If we create ems, then yes we should consider them to be people and have the rights of people, possibly not exactly the same rights as biological people. But if we're somehow in a position of enough power to grant or deny ems rights for a long enough time period for that to matter, then before long those ems' parents and grandchildren are going to be supporting em rights.

As for slavery: if there were a human who, for whatever random, natural, biological reason, wanted nothing more than to clean houses for almost no pay and live in subsistence conditions, would it be slavery to allow them to do so? I would say no. It might even be cruel not to, once they exist. I'm less clear on whether it's ethical to knowingly bring such a person into being, even if their lives will be happy and their impact on the world positive. I bring it up because if humans are in any position to make decisions about the rights and moral worth of digital minds *at all* then there's high probability we'll be in a position to decide what they value and want with enough precision to create this kind of non-slave.

And that's really the key here: *what kinds of non-em digital minds we create* should make an enormous difference to whether or not we should consider them to have intrinsic moral worth the way biological humans and, to a lesser degree, other animals do. It should make an enormous difference to whether a future dominated by such minds has moral worth. Does the housekeeper-AGI have moral worth? Depending on details of how it works and thinks and feels, yeah, it definitely could count as a person in that way! Am I OK with a future where all minds are descended from its values? Absolutely not!

If I could somehow show a neolithic hunter gatherer the modern world, it'd be mostly incomprehensible to them, but they *would* see that there are families, there is love, there is beauty, there are people living out all kinds of lives and experiencing all kinds of emotions. They'd probably think much of value in their own experience had been lost, but still believe this is a future they could care about. If I showed them a future full of empty but pristine houses, that would not be true.

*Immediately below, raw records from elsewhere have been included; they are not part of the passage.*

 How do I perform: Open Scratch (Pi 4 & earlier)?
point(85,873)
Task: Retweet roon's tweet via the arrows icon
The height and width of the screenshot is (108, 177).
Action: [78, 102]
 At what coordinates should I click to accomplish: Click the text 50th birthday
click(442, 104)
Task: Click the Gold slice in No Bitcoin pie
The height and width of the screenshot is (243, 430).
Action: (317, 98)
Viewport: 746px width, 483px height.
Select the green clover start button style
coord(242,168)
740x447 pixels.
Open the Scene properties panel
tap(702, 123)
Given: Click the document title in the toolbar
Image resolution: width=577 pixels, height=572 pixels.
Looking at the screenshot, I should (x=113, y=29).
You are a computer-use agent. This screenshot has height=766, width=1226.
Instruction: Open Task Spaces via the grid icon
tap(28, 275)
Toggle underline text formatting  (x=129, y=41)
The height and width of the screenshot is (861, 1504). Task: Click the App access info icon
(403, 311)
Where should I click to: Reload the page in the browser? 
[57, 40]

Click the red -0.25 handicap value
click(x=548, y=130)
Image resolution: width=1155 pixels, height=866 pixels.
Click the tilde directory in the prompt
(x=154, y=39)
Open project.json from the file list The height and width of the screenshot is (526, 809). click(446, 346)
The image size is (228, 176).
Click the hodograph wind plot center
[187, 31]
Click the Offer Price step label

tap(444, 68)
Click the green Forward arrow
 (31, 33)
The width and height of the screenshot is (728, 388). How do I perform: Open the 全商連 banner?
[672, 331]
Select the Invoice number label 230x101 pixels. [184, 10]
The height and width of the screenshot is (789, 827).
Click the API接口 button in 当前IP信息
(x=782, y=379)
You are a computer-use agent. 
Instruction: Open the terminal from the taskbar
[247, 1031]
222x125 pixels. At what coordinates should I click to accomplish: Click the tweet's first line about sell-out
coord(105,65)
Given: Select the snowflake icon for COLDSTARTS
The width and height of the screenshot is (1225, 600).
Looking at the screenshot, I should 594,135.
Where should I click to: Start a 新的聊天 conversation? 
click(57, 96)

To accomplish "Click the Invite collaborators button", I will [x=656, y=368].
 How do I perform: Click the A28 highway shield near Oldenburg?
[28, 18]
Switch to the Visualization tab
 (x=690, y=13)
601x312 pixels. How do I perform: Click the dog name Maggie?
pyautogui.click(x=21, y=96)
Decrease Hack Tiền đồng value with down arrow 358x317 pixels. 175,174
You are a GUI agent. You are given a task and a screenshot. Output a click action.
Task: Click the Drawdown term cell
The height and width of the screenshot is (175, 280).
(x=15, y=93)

I get wanting to address fertility problems and make culture better adapted to survive and thrive. I really don't get the willingness to turn the future over to another species without regard for the degree to which it shares our values, *including* the meta-value of wanting the future to also be able to continue to evolve and change and adapt and grow. That's a very narrow target that "We have to be ok with digital minds not sharing our values" doesn't begin to even aim for.